Partecipando ad un Colloquio intitolato «Gli elementi della formazione delle scale al di fuori della ’risonanza’ - le deformazioni espressive» [5] - dove il termine «résonance» sta appunto ad indicare il fenomeno degli armonici, in apertura del proprio intervento, egli protesta vivacemente nei confronti del titolo, proposto da Chailley, organizzatore del colloquio. In esso - e su questo Daniélou ha perfettamente ragione - vi è una tesi implicita secondo la quale esisterebbe uno schema intervallare «normale», «naturale», che è quello fondato negli armonici, e tutte le altre scale dovrebbero essere interpretate come deviazioni da quello schema, come sue «deformazioni» dovute ad intenzioni di enfatizzazione, di accentuazione e di esasperazione espressiva. Ho la sensazione di trovarmi - comincia a dire Daniélou - all’interno di un «coro di virtuosi omaggi agli armonici» (dans un concert des vertueux hommages aux harmoniques), ma nei panni di un accusato sospettato di deviare l’attenzione verso intervalli minori - forse si può tradurre in questo modo il vivace gioco di parole dell’espressione Détournements d’intervalles mineurs, essendo détournement des mineurs la «corruzione di minorenni». In altri termini: non mi adeguo ad una interpretazione nella quale la virtù della musica sta nella virtù degli armonici, e di fronte a ciò preferisco fare la parte del corruttore, attirando l’attenzione proprio verso quegli intervalli che negli armonici non hanno necessariamente una giustificazione, mentre la hanno nella pratica musicale.

Non vi è dubbio infatti che la posizione di Daniélou voglia essere una posizione che comincia a mettersi dalla parte dei musicisti, con un certo scetticismo per le fondazioni fisiche ed aritmetiche quando queste siano puramente «speculative» e lontane dalla pratica musicale.

Ricollegandosi al titolo del colloquio egli osserva ancora che «Il termine di deformazioni espressive fa pensare a vecchie accuse contro i musicisti che si ostinano a tirare le corde per ottenere suoni differenti dalle giuste intonazioni» [6]. Nello studio degli intervalli musicali - continua Daniélou - si sono per lo più cercate giustificazioni fisico-aritmetiche proponendo sistemi per rendere conto delle pratiche musicali sugli intervalli, e «tuttavia noi osserviamo sempre presso i teorici la stessa irritazione davanti al fatto che i musicisti, e soprattutto i migliori, non sembra si conformino esattamente agli intervalli di alcun sistema». Non è il caso allora di chiedersi se queste variazioni possano essere realmente caratterizzate come «deformazioni» oppure esse non siano «al contrario degli elementi fondamentali del vocabolario musicale»? [7].

Vi sono del resto dei motivi strettamente musicali alla base di questa presa di posizione di Daniélou che riguardano proprio la sua attenzione verso la musica orientale e verso la musica indiana.

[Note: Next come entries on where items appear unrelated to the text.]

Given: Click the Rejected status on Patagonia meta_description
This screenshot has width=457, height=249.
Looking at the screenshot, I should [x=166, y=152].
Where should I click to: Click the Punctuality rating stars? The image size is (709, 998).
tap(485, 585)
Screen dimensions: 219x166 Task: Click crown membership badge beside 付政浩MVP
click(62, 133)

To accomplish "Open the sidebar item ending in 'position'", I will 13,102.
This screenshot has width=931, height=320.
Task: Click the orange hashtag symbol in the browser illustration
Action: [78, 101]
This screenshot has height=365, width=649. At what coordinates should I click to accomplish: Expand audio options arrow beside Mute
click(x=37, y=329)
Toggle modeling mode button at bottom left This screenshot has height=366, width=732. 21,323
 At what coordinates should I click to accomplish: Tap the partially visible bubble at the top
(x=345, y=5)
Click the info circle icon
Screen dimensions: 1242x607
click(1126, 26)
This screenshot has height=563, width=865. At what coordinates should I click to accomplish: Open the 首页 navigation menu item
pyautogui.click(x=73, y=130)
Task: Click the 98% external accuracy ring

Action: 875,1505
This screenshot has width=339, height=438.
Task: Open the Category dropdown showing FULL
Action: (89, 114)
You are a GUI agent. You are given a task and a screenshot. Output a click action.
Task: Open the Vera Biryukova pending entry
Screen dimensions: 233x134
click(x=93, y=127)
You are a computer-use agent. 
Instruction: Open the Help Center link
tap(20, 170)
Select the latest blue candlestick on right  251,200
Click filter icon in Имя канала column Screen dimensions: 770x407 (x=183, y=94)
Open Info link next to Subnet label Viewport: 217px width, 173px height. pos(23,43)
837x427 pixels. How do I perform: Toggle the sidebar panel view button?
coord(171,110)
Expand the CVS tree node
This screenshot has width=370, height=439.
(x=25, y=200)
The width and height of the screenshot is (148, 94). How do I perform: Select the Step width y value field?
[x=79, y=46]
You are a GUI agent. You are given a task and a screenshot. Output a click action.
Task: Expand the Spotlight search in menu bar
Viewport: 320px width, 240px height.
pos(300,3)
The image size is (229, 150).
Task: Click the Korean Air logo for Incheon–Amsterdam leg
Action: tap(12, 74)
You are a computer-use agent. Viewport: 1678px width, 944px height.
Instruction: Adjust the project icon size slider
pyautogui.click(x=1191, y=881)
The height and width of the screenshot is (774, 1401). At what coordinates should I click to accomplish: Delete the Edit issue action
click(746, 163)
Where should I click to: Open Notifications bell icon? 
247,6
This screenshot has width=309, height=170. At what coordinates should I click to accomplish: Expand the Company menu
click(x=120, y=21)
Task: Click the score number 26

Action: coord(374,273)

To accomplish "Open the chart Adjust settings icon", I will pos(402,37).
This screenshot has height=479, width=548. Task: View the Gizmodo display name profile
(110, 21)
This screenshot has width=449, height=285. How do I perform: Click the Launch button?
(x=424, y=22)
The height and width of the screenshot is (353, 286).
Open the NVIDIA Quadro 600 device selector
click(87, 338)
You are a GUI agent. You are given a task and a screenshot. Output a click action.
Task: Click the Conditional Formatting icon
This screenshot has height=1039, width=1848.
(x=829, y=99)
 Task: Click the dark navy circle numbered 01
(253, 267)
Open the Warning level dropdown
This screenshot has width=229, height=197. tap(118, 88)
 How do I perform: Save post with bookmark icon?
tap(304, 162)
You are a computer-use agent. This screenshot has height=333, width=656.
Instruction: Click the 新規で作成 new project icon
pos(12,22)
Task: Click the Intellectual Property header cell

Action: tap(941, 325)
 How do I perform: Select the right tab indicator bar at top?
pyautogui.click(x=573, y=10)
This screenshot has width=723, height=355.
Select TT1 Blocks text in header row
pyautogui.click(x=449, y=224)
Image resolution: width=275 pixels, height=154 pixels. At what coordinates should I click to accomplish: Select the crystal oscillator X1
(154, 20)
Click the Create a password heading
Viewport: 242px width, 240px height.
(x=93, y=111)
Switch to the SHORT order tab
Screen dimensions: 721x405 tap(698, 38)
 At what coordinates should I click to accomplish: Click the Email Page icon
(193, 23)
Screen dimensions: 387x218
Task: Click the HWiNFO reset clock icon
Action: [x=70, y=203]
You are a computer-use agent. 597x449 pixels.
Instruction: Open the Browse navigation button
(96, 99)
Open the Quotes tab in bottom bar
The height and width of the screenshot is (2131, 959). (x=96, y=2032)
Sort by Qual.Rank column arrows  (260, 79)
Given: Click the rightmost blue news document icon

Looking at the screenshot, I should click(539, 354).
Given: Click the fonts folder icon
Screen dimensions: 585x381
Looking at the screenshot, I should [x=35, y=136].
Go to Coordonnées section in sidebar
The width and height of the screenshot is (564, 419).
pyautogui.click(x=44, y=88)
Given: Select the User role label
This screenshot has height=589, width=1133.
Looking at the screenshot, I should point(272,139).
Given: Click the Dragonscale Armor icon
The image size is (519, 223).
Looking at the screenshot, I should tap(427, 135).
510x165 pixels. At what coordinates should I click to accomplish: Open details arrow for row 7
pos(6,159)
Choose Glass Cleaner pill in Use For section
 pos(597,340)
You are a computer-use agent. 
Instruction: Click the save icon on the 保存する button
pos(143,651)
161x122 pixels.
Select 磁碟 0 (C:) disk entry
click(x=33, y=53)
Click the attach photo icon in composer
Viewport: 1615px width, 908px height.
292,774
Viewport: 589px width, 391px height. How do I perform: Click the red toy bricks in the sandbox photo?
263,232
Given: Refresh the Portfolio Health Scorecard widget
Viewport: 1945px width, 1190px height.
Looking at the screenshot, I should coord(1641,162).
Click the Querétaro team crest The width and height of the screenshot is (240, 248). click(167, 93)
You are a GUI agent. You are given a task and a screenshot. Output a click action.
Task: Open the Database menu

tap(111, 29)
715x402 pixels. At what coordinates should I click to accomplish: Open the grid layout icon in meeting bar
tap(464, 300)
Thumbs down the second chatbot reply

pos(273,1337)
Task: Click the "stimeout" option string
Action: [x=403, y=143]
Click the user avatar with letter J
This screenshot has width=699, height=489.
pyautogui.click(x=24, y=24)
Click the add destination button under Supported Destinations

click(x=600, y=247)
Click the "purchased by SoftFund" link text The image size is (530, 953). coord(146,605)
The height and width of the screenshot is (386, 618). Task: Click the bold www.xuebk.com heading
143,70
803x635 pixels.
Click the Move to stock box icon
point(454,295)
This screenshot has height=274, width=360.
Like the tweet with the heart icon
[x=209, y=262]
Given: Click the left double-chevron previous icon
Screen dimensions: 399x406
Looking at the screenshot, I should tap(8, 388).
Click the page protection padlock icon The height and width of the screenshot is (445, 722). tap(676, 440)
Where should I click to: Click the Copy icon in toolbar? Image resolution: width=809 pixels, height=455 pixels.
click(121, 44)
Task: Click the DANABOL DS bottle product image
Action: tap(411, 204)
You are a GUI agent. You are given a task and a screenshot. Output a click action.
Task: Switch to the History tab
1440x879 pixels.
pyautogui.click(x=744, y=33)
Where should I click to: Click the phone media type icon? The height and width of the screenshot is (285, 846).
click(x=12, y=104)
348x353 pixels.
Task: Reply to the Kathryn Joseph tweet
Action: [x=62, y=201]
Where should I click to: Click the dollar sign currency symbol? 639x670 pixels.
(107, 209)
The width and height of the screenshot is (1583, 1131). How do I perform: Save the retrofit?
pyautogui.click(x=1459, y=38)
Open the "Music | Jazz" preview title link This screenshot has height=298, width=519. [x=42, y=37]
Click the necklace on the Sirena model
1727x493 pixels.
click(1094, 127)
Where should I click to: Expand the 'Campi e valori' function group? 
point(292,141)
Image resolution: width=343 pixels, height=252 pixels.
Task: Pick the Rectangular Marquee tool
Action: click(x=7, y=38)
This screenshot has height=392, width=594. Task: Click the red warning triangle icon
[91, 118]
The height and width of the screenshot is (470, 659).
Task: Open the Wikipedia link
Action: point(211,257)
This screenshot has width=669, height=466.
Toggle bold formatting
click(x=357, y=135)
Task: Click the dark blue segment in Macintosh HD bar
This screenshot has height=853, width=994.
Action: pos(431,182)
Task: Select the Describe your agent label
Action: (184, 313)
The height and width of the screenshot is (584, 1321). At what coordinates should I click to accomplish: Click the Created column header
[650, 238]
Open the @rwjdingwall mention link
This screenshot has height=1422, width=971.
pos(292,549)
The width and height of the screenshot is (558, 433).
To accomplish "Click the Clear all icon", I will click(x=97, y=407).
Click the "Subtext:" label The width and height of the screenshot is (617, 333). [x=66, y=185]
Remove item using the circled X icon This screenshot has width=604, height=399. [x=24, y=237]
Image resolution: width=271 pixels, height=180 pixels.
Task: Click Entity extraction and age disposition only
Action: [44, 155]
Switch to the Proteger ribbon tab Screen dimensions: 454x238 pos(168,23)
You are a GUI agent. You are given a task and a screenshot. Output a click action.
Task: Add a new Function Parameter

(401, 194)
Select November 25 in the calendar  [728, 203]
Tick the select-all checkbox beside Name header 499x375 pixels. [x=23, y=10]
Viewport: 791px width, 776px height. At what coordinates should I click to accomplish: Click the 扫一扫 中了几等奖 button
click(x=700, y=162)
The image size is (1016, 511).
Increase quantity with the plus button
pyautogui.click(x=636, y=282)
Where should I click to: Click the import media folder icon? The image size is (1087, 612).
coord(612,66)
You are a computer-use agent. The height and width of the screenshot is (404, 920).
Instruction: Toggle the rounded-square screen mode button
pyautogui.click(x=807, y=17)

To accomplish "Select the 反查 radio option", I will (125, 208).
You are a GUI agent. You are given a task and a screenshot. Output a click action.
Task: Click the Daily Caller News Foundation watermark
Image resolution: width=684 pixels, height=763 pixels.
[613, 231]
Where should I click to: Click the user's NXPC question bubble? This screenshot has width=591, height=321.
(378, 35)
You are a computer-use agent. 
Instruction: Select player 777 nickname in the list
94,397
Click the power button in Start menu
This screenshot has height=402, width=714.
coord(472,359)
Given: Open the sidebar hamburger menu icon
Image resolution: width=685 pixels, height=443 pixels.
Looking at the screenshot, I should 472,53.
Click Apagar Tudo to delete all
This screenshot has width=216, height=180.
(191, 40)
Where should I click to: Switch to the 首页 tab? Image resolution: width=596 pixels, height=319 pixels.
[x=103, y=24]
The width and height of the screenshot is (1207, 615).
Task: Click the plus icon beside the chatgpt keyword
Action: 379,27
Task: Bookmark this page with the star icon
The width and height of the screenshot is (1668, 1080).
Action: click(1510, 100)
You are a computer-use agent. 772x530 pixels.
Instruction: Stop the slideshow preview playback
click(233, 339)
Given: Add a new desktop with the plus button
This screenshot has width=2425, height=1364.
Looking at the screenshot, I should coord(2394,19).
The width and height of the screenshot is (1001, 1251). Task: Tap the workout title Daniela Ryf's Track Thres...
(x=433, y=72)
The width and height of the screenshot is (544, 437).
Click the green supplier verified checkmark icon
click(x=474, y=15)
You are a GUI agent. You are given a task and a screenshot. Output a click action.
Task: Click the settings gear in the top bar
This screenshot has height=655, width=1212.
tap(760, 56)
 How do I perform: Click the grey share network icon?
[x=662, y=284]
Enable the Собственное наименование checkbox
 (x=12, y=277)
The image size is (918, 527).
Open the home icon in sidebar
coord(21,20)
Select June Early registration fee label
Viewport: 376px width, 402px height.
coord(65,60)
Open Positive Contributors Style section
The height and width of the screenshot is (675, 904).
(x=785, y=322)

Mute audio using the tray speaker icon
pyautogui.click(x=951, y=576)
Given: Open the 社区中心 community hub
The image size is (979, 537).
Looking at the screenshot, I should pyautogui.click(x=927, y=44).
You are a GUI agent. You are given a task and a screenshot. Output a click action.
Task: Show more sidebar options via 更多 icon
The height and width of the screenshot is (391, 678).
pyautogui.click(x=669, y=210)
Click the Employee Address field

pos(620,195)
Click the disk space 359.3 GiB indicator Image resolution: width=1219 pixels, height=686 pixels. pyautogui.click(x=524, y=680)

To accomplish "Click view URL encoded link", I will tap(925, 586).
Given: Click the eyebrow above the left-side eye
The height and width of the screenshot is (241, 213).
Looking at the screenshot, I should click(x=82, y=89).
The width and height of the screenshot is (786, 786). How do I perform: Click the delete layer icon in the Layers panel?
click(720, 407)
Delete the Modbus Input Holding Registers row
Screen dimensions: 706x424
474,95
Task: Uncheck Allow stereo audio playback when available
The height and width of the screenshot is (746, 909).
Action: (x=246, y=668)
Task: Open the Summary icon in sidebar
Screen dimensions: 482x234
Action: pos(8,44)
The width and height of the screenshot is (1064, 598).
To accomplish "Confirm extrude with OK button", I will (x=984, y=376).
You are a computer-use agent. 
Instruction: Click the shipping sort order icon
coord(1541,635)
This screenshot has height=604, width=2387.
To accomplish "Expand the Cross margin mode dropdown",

Una delle differenze particolarmente importanti rispetto alla tradizione del linguaggio tonale europeo sta nell’elemento armonico, nel senso particolare che questo termine detiene in riferimento a questo linguaggio: armonia vuol dire armonia triadica, vuol dire rilevanza della relazione con la quinta e suo speciale uso, vuol dire tendenziale compressione dell’elemento melodico, riduzione e restrizione del modo a favore del tono, vuol dire dominio del modo maggiore. Le propensioni musicali di Daniélou sono invece dirette verso una rivalutazione della modalità - e quindi verso una considerazione che mette l’accento sulla libertà e sulla varietà del melos. In questa prospettiva è semmai l’elemento verticale che deve subordinarsi a quello orizzontale piuttosto che inversamente. L’idea che siano le figure melodiche - e quindi un determinato schema intervallare - a determinare l’armonia, è esplicitamente formulata da Daniélou [8] .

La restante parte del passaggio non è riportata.